Activity 6.1 Monocular Depth Cues
When you look at the photograph at left (of the Hawthorne Bridge crossing the Willamette River in Portland, Oregon), you get a compelling sense of depth—a sense that the various objects in the picture are at different distances from you—despite the fact that you’re really just looking at an array of light specks on your computer monitor, all of which are exactly the same distance from your eyes.
We infer object distances in photos using pictorial depth cues. Like the Gestalt principles we learned about in Chapter 4, no single depth cue is always available or always reliable, but by combining multiple pictorial cues, we are usually able to parse depth relations pretty well. We’ll cover seven pictorial cues in this activity: occlusion, relative size, familiar size, relative height, texture gradients, linear perspective, and aerial perspective.
The pictorial depth cues are a subset of our collection of monocular depth cues: cues that we need only one eye to use. The other two monocular cues we’ll cover in this activity are motion parallax and accommodation/convergence.
The other major depth cue, stereopsis, is binocular (you need both eyes to use it). Binocular vision and stereopsis will be the subject of the other three activities in this chapter.
Click on the image links within the text of each page to see all images. The first time you do this activity, you should probably go through the parts in order from top to bottom.
Occlusion is probably the most pervasive and most reliable of all the depth cues. It is also perhaps the simplest: If part of object A is covering part of object B, A is almost certainly closer to you than B. In Image 1, we perceive the bicycle to be in front of the railing because the bicycle’s parts cover the railing’s metal tubes.
Image 2 shows another example in a more complex scene, a cityscape from Boston, Massachusetts. Here we perceive two clusters of tall buildings in the distance, one on the left and one on the right. In each cluster, one building is clearly perceived to be behind the rest because of occlusion: The John Hancock building on the left and the Prudential building on the right. Image 3 highlights the occlusion relations, and makes it clear that we also perceive the trees as being closer to us than the skyscrapers because they occlude the buildings.
Image 4 shows the Portland street scene again. Can you identify the places in the scene where occlusion allows us to disambiguate the depth relations? Image 5 highlights some of them.
Relative Size and Familiar Size
Remember the distance-to-object size to retinal-size relationship discussed back in the Chapter 3 activity on Visual Angle? We learned that visual angle is proportional to object size divided by distance from the observer. Thus, after doing a little reshuffling of the formula, we can determine that the distance from an object to our eyeball is proportional to the object’s size divided by its retinal size (Image 1).
One consequence of this relationship is that the farther away an object is, the smaller it appears on the retina. Furthermore, if there are two of the same type of object present in the scene you’re looking at, the object whose retinal image size is smallest must be farthest away (and vice-versa: the object with the largest retinal image must be closest). Thus, in Image 2, the disembodied eyeball knows that the red flower is farther away than the purple flower because the red flower projects a smaller retinal image.
This monocular depth cue, called relative size, is quite effective because it turns out that in many real-world visual scenes, we see multiple objects that can be assumed to be about the same size. For example, in Image 3, one of the ways we know that the statue in the center of the photo is closer than the three statues on the left because the central statue’s retinal image is much larger.

_Extracted entries_:
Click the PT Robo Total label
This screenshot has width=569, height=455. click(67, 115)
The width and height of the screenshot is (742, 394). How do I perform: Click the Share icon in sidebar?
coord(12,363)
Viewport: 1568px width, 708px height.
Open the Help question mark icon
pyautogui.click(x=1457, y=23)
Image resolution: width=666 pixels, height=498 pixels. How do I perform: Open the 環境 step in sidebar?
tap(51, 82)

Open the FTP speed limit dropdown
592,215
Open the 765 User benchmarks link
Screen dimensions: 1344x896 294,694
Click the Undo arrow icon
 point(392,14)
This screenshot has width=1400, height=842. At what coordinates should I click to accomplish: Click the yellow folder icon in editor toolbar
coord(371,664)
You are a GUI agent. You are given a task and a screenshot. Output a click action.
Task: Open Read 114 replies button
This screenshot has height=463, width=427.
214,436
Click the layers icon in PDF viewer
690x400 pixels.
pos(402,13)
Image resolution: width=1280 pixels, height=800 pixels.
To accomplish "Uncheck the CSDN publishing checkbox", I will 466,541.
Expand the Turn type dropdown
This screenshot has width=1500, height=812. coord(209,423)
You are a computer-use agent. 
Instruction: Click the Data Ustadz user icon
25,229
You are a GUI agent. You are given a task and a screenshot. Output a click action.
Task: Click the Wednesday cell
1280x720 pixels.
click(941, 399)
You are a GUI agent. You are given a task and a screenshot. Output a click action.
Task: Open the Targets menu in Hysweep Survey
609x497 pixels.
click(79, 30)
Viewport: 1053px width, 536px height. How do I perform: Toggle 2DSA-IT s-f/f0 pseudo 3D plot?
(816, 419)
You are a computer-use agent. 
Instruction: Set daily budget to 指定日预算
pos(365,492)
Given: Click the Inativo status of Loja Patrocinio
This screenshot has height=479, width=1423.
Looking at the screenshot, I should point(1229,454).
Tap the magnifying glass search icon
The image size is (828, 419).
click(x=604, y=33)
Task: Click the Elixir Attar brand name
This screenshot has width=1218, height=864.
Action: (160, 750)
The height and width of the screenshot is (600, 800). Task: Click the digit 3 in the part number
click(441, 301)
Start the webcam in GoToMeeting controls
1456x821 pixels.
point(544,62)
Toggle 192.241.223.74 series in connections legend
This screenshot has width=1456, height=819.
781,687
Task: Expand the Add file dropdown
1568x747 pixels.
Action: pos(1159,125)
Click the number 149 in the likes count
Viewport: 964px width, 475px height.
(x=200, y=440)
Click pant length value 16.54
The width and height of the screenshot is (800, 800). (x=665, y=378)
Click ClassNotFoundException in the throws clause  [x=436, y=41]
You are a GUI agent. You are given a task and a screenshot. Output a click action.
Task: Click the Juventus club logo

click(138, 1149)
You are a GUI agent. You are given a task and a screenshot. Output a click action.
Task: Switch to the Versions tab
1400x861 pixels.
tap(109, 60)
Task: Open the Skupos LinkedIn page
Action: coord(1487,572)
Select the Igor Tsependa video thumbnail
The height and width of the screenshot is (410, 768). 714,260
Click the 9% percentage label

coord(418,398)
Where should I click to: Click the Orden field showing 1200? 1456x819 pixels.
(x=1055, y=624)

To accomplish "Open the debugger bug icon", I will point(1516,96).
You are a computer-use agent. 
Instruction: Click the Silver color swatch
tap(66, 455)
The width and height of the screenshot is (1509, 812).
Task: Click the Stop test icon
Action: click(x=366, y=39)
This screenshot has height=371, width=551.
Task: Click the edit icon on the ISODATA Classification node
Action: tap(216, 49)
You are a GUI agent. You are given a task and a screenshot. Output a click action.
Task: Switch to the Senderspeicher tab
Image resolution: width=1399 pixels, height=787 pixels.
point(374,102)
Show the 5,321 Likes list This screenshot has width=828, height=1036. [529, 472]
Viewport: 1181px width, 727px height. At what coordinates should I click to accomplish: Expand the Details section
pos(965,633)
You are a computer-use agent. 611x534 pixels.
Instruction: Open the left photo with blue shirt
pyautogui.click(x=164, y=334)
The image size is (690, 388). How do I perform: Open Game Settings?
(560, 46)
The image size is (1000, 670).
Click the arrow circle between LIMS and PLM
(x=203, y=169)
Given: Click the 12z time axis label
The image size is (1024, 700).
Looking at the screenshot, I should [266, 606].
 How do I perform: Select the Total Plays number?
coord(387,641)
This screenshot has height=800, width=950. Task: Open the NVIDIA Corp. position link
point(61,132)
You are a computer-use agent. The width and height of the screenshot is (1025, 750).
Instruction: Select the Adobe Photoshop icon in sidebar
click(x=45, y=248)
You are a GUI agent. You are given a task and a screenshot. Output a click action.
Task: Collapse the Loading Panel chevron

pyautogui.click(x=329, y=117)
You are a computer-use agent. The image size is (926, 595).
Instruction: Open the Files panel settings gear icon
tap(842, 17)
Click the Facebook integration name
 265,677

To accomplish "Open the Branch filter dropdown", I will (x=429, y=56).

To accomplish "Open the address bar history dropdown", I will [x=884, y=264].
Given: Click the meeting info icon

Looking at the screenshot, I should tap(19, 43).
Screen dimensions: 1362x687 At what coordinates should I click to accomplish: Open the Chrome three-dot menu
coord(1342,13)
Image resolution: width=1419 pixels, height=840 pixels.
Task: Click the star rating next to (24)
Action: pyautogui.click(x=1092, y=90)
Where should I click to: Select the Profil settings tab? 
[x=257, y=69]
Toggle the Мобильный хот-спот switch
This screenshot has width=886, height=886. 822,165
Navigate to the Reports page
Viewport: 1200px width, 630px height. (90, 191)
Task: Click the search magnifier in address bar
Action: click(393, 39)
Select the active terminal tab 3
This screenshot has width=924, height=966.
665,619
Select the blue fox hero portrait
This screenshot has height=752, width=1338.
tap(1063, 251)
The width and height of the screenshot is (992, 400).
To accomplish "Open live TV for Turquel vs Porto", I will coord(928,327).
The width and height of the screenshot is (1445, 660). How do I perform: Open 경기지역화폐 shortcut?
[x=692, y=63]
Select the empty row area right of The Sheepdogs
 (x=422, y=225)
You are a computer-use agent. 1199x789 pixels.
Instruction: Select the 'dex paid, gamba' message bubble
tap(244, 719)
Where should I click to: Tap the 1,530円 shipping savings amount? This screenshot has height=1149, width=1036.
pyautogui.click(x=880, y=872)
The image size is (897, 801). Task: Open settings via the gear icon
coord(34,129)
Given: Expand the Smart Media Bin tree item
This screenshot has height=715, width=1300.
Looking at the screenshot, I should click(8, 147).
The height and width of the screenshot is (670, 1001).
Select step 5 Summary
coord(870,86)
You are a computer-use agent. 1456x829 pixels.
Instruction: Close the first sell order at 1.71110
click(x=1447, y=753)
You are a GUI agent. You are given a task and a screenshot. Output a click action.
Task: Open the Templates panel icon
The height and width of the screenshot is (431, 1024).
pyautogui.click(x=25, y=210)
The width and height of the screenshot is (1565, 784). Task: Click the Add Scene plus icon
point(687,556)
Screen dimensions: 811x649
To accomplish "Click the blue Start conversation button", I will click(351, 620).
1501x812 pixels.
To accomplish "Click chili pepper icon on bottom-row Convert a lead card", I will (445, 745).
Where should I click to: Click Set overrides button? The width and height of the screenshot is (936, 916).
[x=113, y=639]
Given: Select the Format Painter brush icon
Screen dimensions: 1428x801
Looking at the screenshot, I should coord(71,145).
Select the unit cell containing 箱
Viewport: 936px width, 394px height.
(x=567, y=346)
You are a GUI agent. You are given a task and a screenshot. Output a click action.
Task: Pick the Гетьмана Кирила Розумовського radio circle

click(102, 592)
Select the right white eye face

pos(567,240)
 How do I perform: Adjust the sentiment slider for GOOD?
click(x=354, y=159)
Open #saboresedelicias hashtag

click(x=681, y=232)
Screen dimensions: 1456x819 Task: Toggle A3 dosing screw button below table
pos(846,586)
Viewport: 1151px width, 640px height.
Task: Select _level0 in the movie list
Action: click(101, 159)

_Exercise brief_:
Please continue the depth cues activity from the end of its last sentence, which closes with "the central statue’s retinal image is much larger."

_Answer to this exercise_:
As its name implies, the relative size cue tells us how far away different objects are relative to each other, but it can’t, on its own, tell us exactly how far away any of the objects are. However, if we know how big an object really is, our brains can solve the distance-equals-object-size-divided-by-relative-size relationship to determine absolute distances. In this case we are using the familiar size depth cue.
Thus, adding people to the statues in Image 4 improves the sense of depth compared to Image 3 because now you can use your knowledge about how tall people are to mentally calculate how far away they are. And since the people are standing next to the central statue, you can use them to judge the exact height of this statue (this is an alternative use of the relative height cue).
Returning to our Portland street scene again (Image 5), can you identify some sets of objects whose relative or absolute distances can be inferred from the size cues? Image 6 highlights two such sets of objects: The cars circled in green must be at different distances since their retinal sizes are different, whereas the traffic lights must all be at about the same distance since their retinal sizes are all identical.
In Image 1, how far away is the boy in the center of the photo (call him Bob) relative to the other boys? Bob is not occluding any of the boys, and since we can’t say for sure how old any of them are, the size cues don’t help us either. Nevertheless, it should be quite clear that Bob is the closest of the boys.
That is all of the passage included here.